━━━━━ Source document ━━━━━

# Cartoon Laws



## Kirk (Jun 18, 2002)

Cartoon Laws
                        ----------------

Cartoon Law I
=============
Any body suspended in space will remain in space until made 
aware of its situation.

Daffy Duck steps off a cliff, expecting further pastureland.  He 
loiters in midair, soliloquizing flippantly, until he chances to look 
down.  At this point, the familiar principle of 32 feet per second 
per second takes over.


Cartoon Law II
==============
Any body in motion will tend to remain in motion until solid matter
intervenes suddenly. Whether shot from a cannon or in hot 
pursuit on foot, cartoon characters are so absolute in their 
momentum that only a telephone pole or an outsize
boulder retards their forward motion absolutely.  Sir Isaac 
Newton called this sudden termination of motion the stooge's 
surcease.


Cartoon Law III
===============
Any body passing through solid matter will leave a perforation 
conforming to its perimeter.

Also called the silhouette of passage, this phenomenon is the 
specialty of victims of directed-pressure explosions and of 
reckless cowards who are so eager to escape that they exit 
directly through the wall of a house, leaving a cookie-cutout-
perfect hole.  The threat of skunks or matrimony often catalyzes 
this reaction.

━━━━━ Entries provided ━━━━━

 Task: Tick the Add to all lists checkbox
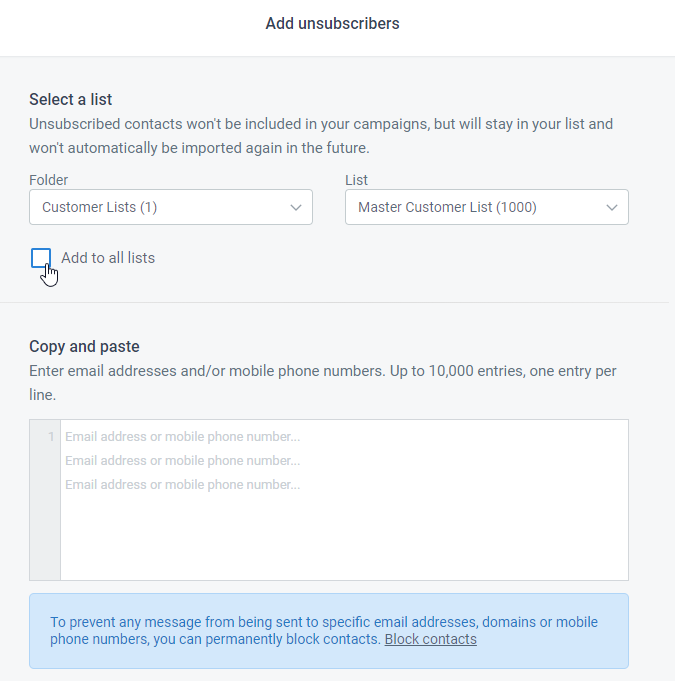(x=41, y=258)
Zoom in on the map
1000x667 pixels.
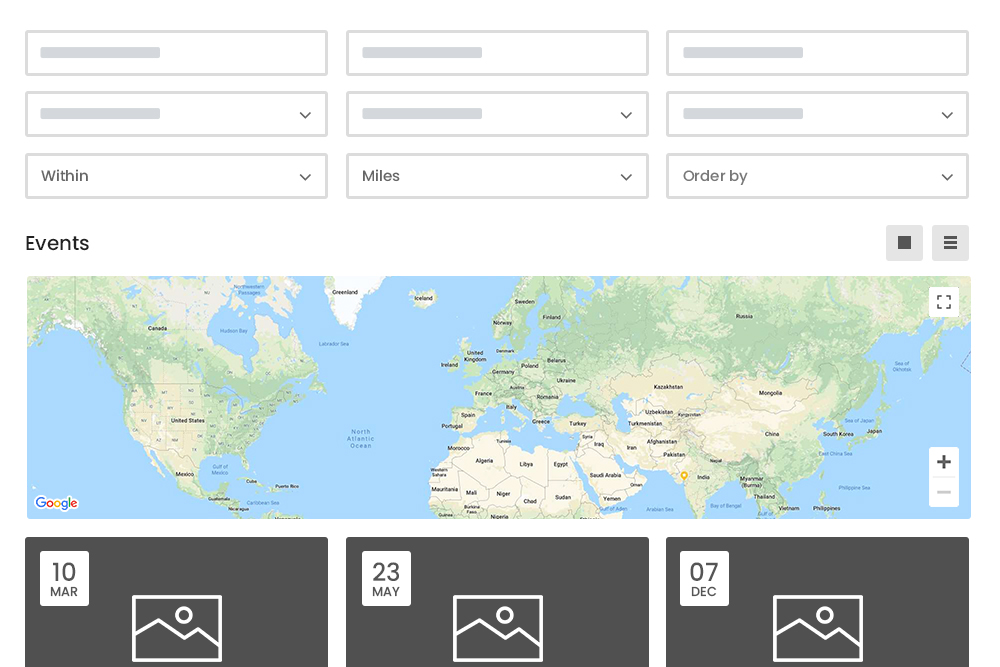tap(944, 462)
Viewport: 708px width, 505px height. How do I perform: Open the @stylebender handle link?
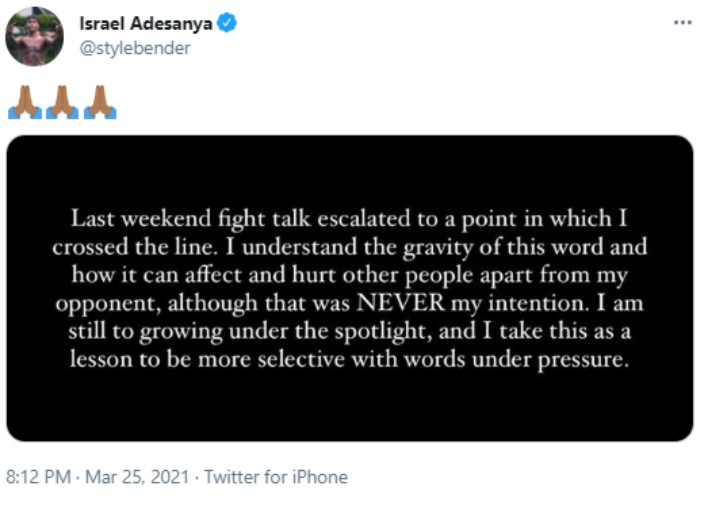[x=135, y=48]
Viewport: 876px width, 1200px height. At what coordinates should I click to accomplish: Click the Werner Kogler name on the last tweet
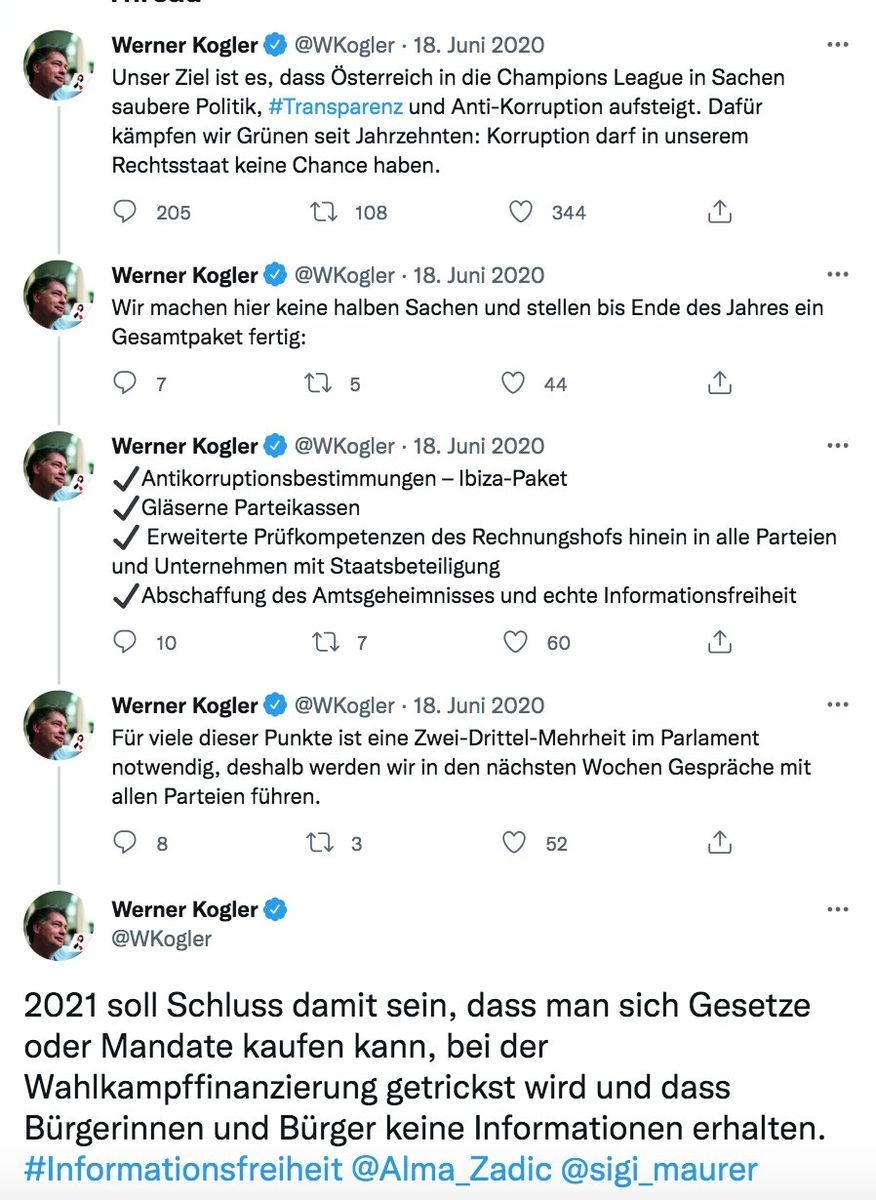coord(185,909)
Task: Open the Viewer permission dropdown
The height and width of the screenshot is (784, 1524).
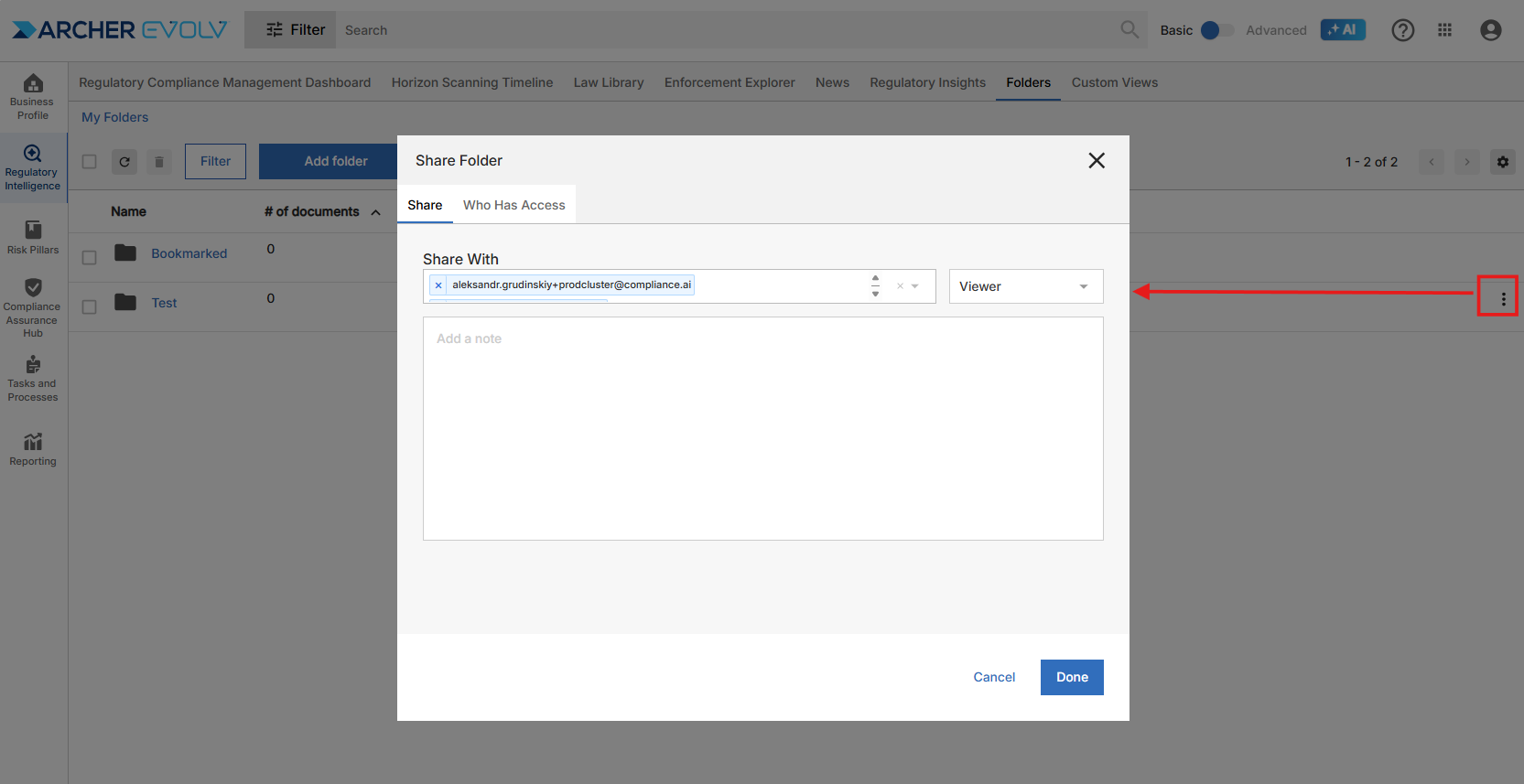Action: (x=1025, y=286)
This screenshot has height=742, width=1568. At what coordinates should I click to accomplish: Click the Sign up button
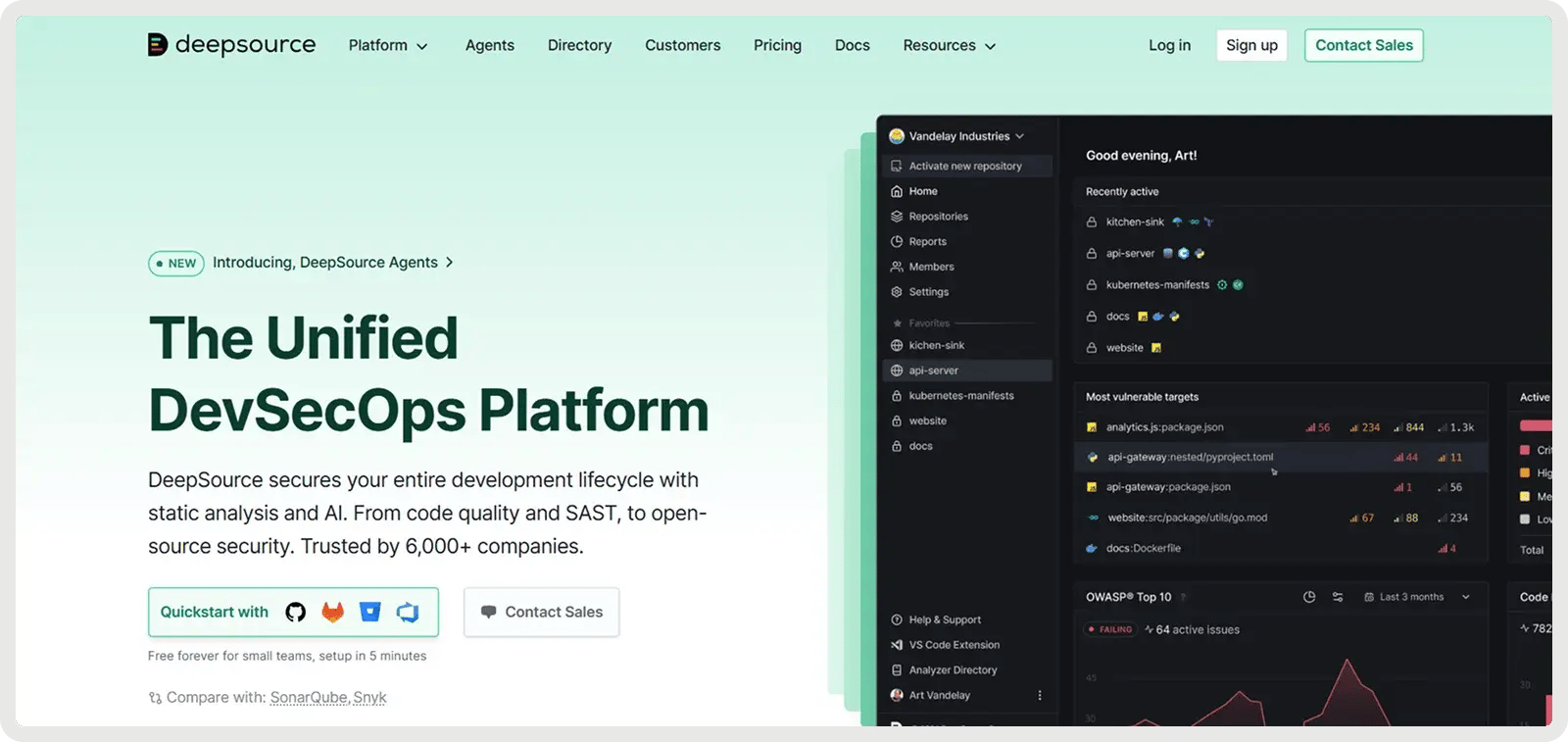point(1251,46)
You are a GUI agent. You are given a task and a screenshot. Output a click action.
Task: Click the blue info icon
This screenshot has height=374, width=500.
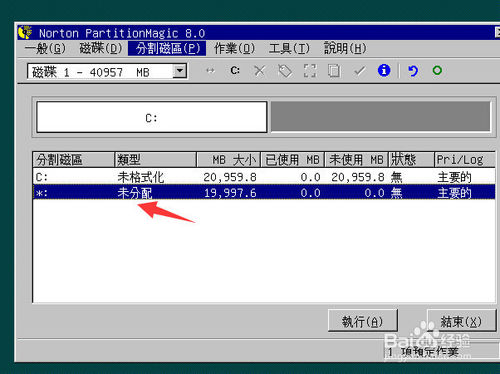tap(384, 70)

━━━━━

Reproduce the entire Cartoon Laws post word for word.

# Cartoon Laws



## Kirk (Jun 18, 2002)

Cartoon Laws
                        ----------------

Cartoon Law I
=============
Any body suspended in space will remain in space until made 
aware of its situation.

Daffy Duck steps off a cliff, expecting further pastureland.  He 
loiters in midair, soliloquizing flippantly, until he chances to look 
down.  At this point, the familiar principle of 32 feet per second 
per second takes over.


Cartoon Law II
==============
Any body in motion will tend to remain in motion until solid matter
intervenes suddenly. Whether shot from a cannon or in hot 
pursuit on foot, cartoon characters are so absolute in their 
momentum that only a telephone pole or an outsize
boulder retards their forward motion absolutely.  Sir Isaac 
Newton called this sudden termination of motion the stooge's 
surcease.


Cartoon Law III
===============
Any body passing through solid matter will leave a perforation 
conforming to its perimeter.

Also called the silhouette of passage, this phenomenon is the 
specialty of victims of directed-pressure explosions and of 
reckless cowards who are so eager to escape that they exit 
directly through the wall of a house, leaving a cookie-cutout-
perfect hole.  The threat of skunks or matrimony often catalyzes 
this reaction.